--- TASK MATERIAL Enclosed Below ---
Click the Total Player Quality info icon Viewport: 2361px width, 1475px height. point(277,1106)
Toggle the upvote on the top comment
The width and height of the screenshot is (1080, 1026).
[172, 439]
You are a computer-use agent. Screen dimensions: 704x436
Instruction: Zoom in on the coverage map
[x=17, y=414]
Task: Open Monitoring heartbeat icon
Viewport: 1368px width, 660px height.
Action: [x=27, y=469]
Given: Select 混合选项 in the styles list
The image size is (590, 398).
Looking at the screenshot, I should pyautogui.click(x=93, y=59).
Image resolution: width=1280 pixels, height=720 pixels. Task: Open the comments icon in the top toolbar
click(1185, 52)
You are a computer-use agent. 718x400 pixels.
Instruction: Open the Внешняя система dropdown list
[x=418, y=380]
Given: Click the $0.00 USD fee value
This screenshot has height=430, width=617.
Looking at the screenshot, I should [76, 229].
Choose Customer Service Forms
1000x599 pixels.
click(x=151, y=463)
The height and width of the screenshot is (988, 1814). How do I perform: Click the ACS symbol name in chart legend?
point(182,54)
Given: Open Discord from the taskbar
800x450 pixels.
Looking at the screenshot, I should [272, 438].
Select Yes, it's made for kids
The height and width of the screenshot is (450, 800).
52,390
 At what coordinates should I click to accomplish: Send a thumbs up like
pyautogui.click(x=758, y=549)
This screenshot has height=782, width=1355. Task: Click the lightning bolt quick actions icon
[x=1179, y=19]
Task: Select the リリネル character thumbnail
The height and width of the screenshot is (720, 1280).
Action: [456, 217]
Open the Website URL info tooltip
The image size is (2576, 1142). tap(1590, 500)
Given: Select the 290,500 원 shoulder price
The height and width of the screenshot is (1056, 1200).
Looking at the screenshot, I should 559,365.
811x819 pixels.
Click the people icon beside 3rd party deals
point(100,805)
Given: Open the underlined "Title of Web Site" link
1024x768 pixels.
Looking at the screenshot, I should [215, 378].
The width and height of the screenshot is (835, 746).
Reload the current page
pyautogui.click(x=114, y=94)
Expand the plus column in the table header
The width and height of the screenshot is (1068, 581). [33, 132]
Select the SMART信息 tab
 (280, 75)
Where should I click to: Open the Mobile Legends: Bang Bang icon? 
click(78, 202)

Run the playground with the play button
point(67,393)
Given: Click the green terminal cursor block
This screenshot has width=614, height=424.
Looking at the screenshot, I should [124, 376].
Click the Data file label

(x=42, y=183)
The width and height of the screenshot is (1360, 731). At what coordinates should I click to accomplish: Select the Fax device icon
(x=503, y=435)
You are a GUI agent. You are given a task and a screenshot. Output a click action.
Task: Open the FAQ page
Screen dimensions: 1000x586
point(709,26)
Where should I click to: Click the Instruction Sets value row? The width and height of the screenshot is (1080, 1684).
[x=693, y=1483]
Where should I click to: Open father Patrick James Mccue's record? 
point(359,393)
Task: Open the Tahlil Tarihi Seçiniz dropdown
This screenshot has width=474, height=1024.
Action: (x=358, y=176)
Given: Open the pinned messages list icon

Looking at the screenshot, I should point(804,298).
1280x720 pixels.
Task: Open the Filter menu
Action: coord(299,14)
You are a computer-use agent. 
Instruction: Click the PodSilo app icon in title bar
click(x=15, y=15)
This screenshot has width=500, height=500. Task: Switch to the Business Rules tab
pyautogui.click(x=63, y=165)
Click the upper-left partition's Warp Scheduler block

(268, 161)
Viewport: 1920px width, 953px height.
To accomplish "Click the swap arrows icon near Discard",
--- End of Enclosed TASK MATERIAL ---
(PROBLEM STATEMENT): Please write out exactly the lines from the start of the data through the line that contains "Task: Open Monitoring heartbeat icon", both ends included, and nothing else.

(SOLVED EXERCISE):
Click the Total Player Quality info icon Viewport: 2361px width, 1475px height. point(277,1106)
Toggle the upvote on the top comment
The width and height of the screenshot is (1080, 1026).
[172, 439]
You are a computer-use agent. Screen dimensions: 704x436
Instruction: Zoom in on the coverage map
[x=17, y=414]
Task: Open Monitoring heartbeat icon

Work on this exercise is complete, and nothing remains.